According to the chart, March 8 - March 25 at 14:22, 13 trading days, the exchange rate of the euro against the ruble fell by a total of 391,359 points, that is, the ruble appreciated by 25.93% relative to the euro.

It's not going down! RMB exchange rate up 143 pips in 2 days, off 6.40, what is this because of?

On the contrary, in our country, recently, although the RMB is also depreciating relative to the ruble, but the depreciation is not as strong as the euro, so the future, China's inflation problem is bound to be less serious than in Europe and the United States, which again reflects the potential of our economic growth to come, so recently, the offshore RMB exchange rate relative to the dollar began to rise again.

According to the chart, from March 8 to March 25 at 14:22, 13 trading days, the ruble rose 105 points in total against the yuan, i.e. the ruble appreciated by 20.15% relative to the yuan.

Currently, in addition to the pessimistic sentiment that inflation continues to climb in Europe and the U.S. making the offshore RMB exchange rate rise, the rising optimism about the trade outlook between China and the U.S. is also a factor contributing to the rise in the offshore RMB exchange rate.

It's not going down! RMB exchange rate up 143 pips in 2 days, off 6.40, what is this because of?

On March 23, the Office of the U.S. Trade Representative reportedly issued a statement announcing a new exemption from tariffs on 352 items of imports from China that will apply to goods imported from China between October 12, 2021 and December 31, 2022.

The U.S. re-exemption of tariffs on 352 items of goods imported from China will not only lower the price of our exports to the U.S., but will also stimulate domestic trade exports, which will both increase domestic employment and earn foreign exchange for the country, ultimately leading to continued positive economic growth in China in 2022, thus increasing the value of the RMB.

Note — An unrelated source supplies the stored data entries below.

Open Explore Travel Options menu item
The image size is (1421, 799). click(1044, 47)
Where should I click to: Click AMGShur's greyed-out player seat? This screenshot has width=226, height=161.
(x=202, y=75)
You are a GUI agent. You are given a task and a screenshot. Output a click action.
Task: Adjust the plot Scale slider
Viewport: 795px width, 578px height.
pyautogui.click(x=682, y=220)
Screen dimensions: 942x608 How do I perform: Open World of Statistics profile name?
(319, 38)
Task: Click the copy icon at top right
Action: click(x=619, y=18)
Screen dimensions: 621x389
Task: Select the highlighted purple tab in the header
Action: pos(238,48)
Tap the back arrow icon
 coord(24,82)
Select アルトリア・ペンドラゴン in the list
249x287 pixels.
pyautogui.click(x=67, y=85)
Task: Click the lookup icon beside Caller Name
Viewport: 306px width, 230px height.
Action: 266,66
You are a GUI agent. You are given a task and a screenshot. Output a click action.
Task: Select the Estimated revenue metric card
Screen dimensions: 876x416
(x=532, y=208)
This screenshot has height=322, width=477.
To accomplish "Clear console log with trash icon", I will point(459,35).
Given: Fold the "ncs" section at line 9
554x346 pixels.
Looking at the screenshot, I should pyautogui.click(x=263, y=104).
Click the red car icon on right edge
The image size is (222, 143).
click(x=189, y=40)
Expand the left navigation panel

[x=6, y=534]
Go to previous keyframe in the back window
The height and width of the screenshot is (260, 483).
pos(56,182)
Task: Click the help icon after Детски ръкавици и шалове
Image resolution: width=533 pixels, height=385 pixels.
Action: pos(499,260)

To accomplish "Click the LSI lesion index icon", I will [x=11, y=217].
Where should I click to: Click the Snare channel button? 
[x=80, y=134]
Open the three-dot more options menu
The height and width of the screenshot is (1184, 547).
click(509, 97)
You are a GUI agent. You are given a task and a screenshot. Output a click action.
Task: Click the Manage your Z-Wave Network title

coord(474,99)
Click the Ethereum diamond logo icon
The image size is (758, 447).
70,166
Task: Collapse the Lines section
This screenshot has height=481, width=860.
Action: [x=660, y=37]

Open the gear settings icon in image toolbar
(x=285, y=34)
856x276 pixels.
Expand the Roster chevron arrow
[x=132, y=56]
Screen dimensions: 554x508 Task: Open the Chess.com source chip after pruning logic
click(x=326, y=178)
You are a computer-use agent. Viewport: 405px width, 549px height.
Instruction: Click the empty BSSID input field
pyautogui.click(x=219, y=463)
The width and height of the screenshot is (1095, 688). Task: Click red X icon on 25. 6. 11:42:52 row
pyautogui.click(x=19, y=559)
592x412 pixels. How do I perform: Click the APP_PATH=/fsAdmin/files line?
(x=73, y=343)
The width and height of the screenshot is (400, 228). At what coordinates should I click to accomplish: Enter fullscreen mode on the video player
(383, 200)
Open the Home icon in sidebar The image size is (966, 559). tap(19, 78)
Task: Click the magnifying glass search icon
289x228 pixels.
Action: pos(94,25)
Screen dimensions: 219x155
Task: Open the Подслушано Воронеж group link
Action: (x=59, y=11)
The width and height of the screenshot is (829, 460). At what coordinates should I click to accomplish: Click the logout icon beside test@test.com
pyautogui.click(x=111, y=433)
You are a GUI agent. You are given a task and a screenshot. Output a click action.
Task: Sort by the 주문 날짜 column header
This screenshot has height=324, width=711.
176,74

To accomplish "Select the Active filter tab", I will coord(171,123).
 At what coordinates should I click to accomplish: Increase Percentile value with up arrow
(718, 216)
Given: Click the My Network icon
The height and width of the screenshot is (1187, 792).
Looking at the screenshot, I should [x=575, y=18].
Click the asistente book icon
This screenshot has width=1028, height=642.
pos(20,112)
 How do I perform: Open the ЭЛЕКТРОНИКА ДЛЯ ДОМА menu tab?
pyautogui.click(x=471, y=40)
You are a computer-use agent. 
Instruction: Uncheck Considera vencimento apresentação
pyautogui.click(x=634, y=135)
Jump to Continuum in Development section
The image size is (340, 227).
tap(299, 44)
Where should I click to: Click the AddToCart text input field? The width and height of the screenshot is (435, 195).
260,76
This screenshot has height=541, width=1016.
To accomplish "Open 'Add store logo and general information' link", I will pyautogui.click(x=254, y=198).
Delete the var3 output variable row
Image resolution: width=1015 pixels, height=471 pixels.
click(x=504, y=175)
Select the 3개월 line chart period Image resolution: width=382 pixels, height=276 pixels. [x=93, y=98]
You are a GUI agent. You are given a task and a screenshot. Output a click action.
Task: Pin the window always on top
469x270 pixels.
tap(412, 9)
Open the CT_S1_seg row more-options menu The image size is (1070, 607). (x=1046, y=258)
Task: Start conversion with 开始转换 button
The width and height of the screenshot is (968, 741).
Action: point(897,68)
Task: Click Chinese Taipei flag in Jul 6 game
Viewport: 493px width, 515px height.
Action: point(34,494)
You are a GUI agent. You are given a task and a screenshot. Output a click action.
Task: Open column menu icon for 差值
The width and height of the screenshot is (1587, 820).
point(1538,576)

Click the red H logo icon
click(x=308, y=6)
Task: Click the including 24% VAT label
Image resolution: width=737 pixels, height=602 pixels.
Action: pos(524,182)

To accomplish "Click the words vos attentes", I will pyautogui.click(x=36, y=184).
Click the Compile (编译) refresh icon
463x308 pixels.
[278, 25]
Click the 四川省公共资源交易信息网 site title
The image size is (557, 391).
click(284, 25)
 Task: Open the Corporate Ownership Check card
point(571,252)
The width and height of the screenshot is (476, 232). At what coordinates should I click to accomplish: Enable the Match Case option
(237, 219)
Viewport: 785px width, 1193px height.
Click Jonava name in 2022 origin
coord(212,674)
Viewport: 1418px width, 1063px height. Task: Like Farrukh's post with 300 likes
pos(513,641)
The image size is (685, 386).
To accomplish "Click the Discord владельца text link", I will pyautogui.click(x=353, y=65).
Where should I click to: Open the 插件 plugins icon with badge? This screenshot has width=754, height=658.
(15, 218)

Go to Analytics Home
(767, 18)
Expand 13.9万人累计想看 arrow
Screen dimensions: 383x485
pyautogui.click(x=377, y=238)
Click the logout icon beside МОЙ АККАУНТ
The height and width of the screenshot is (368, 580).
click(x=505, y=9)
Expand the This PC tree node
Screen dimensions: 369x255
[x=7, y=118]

It's not going down! RMB exchange rate up 143 pips in 2 days, off 6.40, what is this because of?

Therefore, I think that recently, the offshore RMB exchange rate rose 143 points in 2 days, deviating from 6.4000, mainly because our future inflation is not as serious as in Europe and the United States, as well as the rising optimism in the outlook for trade between China and the United States led to. In this regard, what do you think, is it consistent with the views of the editor?